What did the ginger say to god? Nothing it has no soul

You grand mothers so old she going to die soon.

69.

What did the blonde call her pet zebra? Isaac

Why did the chicken cross the road? It didn't. The chicken was booted into the air by a screaming Russian osselot.

What's the difference between a Pimple and a Priest? One waits till you're 13 to "come" on your face.

What did the bolt say to the wall?? nothing ,they just screwed.

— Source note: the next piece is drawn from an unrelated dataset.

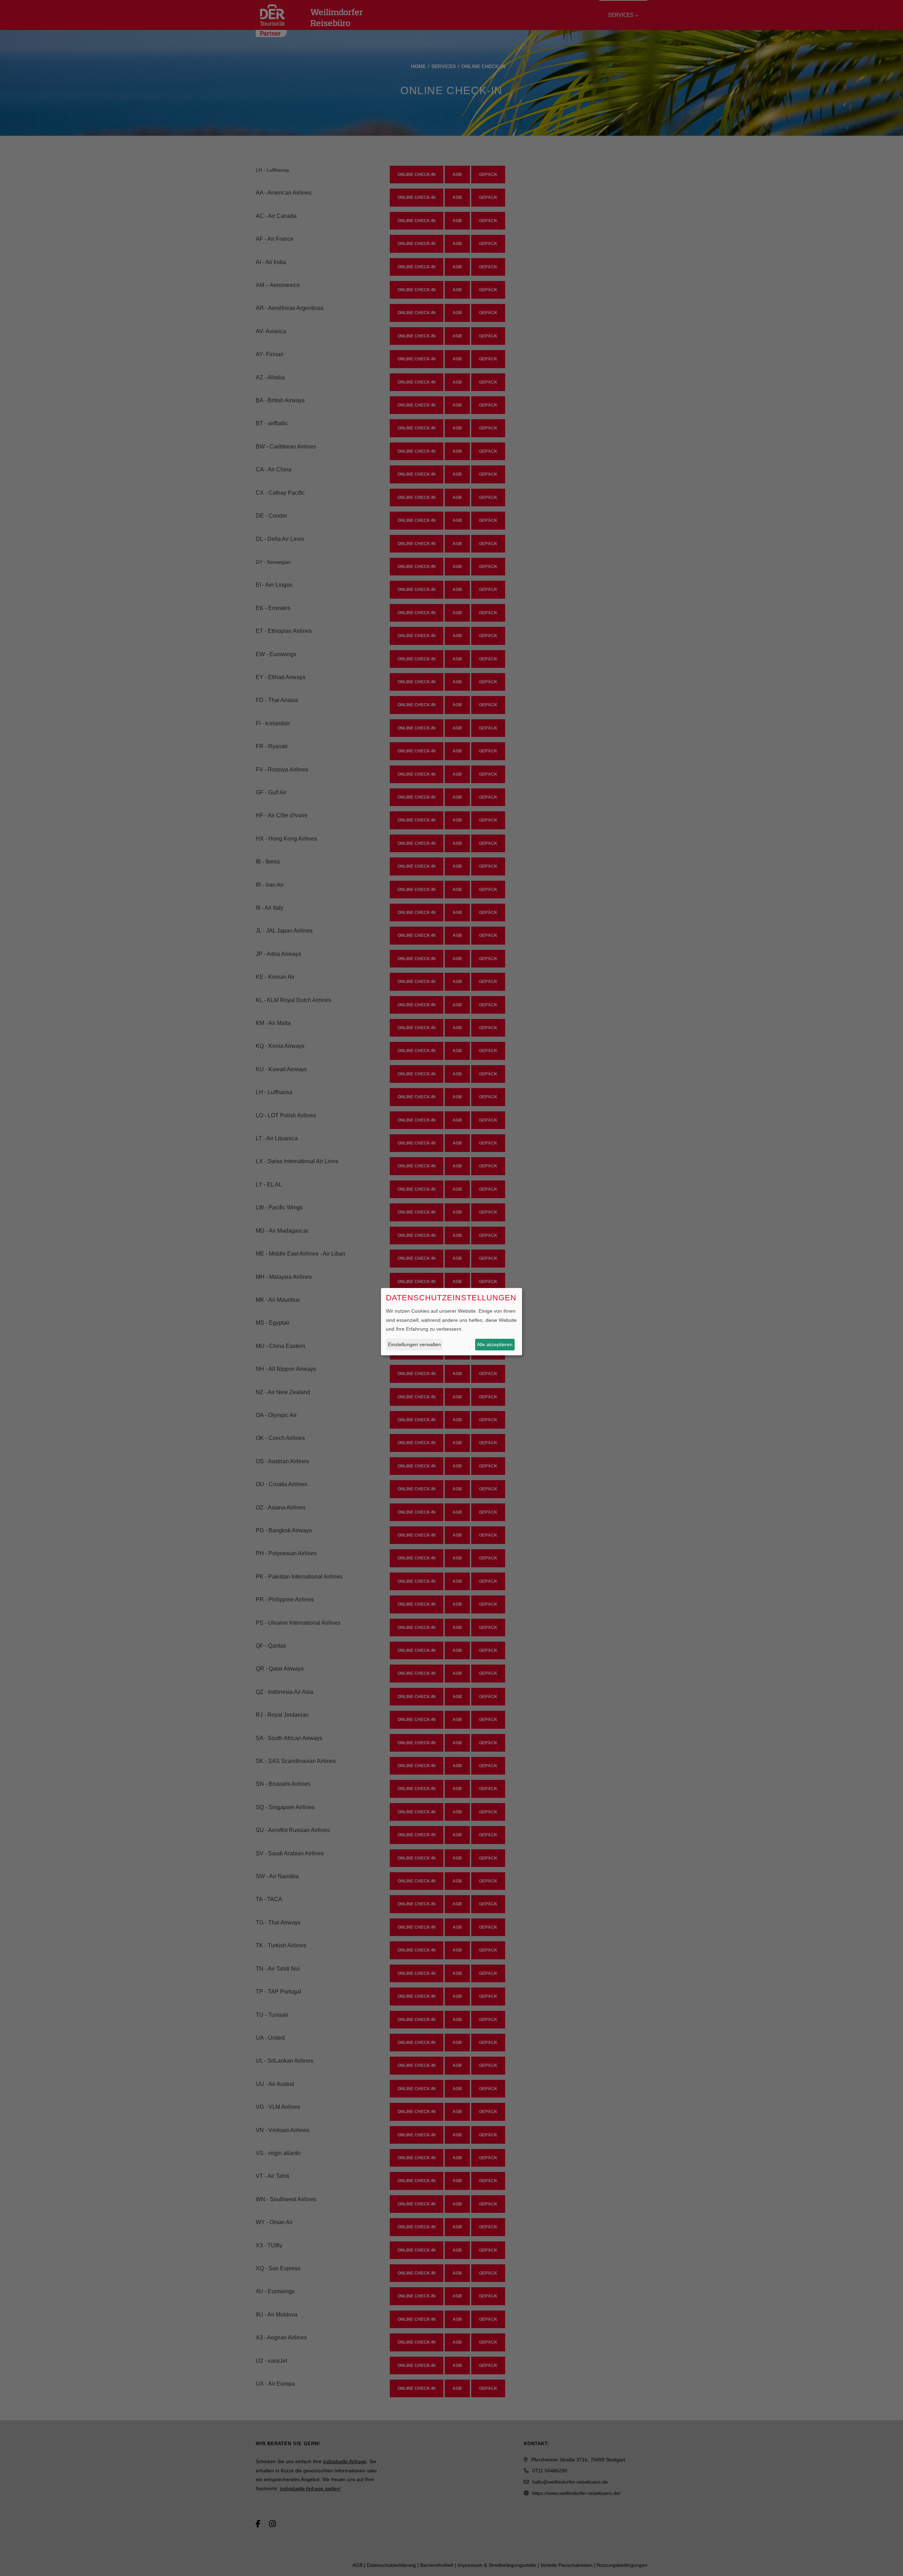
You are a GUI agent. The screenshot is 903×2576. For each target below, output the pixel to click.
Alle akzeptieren (495, 1344)
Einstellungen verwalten (414, 1344)
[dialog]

Roses are Red, Violets are Blue, Or so the tell me, Because I'm Blind

Robin Williams walks into a bar. The bartender says why the long face? To which Robin Williams replies, "Because I'm going to kill myself."

"I just don't understand the difference between yours and mines." "Well, you see, yours belong to you, whereas mines explode when you step on them."

I got 99 problems, and most of them involve my terminal illness.

Why isn;t the square root of peanut butter very athletic?.Actually, peanut butter isn't a mathematical equation nor does it have the necessary chemical make-up, physical properties or the biological construct that is required for it to be able to be considered athletic, stupid. You now have a inoperable tumor at the base of your spine. And I fucked your dad and shat in his mouth. Also, the cure for leukemia is my diarrhoea, you faggot.

What's 8 foot tall and can't breathe? Ryan Eisenhour

Why did the chicken cross the road? It didn't

A priest enters a bar moments after a young teen walks into the same bar. The priest scolds the teen, warning him of the possibility of arrest, alcoholism, and other bad life consquences. The teen apologizes to the bartender, and much later in life, he thanks the priest.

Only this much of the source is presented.